Let us define recurrence equation as :
$S_n=S_{n-1}^{10}-10\cdot S^8_{n-1}+35\cdot S^6_{n-1}-50\cdot S^4_{n-1}+25\cdot S^2_{n-1}-2$ , with $S_0=12$
and let us define following notation :
$GF(n,20)=20^{2^n}+1$
Now , note that :
$GF(1,20) \mid S_1$ , $GF(2,20) \mid S_4$
$GF(1,20) \nmid S_2$ , $GF(1,20) \nmid S_3$ , $GF(1,20) \nmid S_4$
$GF(2,20) \nmid S_1$ , $GF(2,20) \nmid S_2$ , $GF(2,20) \nmid S_3$
$GF(3,20) \nmid S_1$ , $GF(3,20) \nmid S_2$ , $GF(3,20) \nmid S_3$
So ,one can formulate following assumption :
$GF(n,20)$ is prime iff : $GF(n,20) \mid S_{4^{n-1}}$ , where $n>0$
My question : What would be the easiest way to prove or disprove this statement ?
P.S.
Here you can find proof of correctness of Lucas-Lehmer primality test .
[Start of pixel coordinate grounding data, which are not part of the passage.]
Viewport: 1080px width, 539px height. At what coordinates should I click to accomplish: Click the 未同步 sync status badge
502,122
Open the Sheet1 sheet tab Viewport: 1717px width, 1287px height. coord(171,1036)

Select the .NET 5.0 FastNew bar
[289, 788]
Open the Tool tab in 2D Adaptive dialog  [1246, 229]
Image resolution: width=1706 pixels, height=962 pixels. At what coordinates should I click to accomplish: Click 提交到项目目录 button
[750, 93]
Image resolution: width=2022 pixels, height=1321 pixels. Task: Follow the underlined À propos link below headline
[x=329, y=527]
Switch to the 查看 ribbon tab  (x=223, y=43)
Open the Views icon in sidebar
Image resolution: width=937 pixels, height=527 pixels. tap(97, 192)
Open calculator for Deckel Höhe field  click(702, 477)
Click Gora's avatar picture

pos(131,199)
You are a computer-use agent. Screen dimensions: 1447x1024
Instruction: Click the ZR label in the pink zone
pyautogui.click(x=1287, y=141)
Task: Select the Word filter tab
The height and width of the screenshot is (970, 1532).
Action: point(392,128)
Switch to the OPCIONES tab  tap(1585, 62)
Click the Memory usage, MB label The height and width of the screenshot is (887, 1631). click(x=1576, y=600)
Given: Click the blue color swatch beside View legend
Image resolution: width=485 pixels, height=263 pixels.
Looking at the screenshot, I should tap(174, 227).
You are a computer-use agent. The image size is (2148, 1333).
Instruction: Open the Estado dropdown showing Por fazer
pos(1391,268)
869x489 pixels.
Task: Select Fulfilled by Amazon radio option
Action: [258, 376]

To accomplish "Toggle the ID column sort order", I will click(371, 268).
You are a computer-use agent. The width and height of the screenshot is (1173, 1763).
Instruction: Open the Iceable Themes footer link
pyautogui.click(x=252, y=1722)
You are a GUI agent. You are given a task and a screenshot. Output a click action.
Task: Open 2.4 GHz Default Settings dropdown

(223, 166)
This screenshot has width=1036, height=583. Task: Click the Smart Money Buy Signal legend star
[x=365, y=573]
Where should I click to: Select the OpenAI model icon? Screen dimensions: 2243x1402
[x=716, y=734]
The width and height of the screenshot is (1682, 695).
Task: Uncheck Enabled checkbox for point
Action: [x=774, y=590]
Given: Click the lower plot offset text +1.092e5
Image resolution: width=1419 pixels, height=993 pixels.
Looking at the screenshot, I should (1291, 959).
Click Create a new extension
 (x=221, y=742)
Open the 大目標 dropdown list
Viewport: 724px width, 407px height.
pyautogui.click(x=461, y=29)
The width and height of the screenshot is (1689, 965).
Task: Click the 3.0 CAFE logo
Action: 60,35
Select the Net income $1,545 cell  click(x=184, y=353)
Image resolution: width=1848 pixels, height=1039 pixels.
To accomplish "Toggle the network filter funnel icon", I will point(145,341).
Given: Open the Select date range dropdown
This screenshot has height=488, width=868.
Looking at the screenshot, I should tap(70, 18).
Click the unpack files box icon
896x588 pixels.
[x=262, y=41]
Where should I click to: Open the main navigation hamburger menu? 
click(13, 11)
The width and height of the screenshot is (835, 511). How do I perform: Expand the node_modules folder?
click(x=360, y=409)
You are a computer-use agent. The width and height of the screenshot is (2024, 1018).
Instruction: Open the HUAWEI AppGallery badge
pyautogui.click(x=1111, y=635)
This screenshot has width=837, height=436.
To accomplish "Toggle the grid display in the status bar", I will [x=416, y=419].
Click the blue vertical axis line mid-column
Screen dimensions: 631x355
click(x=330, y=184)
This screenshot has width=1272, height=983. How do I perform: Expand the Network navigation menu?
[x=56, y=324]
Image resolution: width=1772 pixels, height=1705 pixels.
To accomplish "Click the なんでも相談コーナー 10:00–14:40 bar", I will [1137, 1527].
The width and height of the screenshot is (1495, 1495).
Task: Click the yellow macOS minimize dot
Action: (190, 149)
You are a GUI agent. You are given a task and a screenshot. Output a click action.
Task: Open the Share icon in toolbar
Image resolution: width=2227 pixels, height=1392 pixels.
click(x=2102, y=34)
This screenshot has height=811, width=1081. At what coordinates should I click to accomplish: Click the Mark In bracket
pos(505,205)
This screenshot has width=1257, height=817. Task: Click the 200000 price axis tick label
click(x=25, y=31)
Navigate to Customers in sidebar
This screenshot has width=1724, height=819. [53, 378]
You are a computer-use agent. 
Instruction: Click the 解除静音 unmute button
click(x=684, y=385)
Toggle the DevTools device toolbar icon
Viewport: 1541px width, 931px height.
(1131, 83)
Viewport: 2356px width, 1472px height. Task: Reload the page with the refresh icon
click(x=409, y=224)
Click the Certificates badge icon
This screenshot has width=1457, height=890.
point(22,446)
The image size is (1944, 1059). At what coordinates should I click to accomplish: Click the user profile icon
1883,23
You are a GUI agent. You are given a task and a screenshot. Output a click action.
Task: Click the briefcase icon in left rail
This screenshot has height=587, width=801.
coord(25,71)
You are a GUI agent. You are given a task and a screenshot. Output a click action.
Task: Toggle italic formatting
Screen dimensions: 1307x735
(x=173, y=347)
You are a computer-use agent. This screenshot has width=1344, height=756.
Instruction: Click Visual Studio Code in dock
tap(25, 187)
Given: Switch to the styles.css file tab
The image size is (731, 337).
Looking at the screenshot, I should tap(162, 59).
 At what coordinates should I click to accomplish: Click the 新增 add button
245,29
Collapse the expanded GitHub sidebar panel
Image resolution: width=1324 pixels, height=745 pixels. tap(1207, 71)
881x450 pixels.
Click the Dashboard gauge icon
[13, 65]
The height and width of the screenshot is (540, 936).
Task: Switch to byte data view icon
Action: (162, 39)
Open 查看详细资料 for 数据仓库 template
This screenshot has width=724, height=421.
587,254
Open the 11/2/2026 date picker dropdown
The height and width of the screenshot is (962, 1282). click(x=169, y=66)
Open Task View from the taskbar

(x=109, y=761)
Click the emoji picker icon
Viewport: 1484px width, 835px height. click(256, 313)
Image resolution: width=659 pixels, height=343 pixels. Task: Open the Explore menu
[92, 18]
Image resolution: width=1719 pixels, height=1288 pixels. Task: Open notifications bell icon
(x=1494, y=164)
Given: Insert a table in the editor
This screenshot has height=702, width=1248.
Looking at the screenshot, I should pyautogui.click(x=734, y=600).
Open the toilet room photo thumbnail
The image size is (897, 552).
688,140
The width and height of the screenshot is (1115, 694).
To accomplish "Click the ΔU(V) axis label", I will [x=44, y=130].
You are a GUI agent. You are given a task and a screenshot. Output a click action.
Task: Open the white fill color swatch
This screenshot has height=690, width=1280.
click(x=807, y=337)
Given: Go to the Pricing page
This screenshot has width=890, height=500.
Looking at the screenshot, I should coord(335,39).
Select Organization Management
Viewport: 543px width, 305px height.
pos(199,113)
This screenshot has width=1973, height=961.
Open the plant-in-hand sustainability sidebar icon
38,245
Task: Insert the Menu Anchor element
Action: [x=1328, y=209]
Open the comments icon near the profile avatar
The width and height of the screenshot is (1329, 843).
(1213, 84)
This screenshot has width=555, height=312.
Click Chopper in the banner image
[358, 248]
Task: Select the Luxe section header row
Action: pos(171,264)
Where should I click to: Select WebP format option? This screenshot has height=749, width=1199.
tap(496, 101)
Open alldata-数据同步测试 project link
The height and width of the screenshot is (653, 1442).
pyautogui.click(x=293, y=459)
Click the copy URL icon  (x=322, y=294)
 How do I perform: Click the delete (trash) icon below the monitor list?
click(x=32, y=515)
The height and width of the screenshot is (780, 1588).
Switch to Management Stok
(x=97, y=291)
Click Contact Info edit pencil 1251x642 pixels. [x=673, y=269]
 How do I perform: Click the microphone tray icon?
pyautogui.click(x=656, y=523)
Mathematica code based on the assumption above (output is set of $GF(n,20)$ primes) :
Select[Table[GF = 20^(2^n) + 1; For[i = 1; s = 12, i <= 4^(n - 1), i++, s = Mod[s^10 - 10*s^8 + 35*s^6 - 50*s^4 + 25*s^2 - 2, GF]]; If[s == 0, "GF" <> ToString@n, n], {n, Range[15]}], StringQ]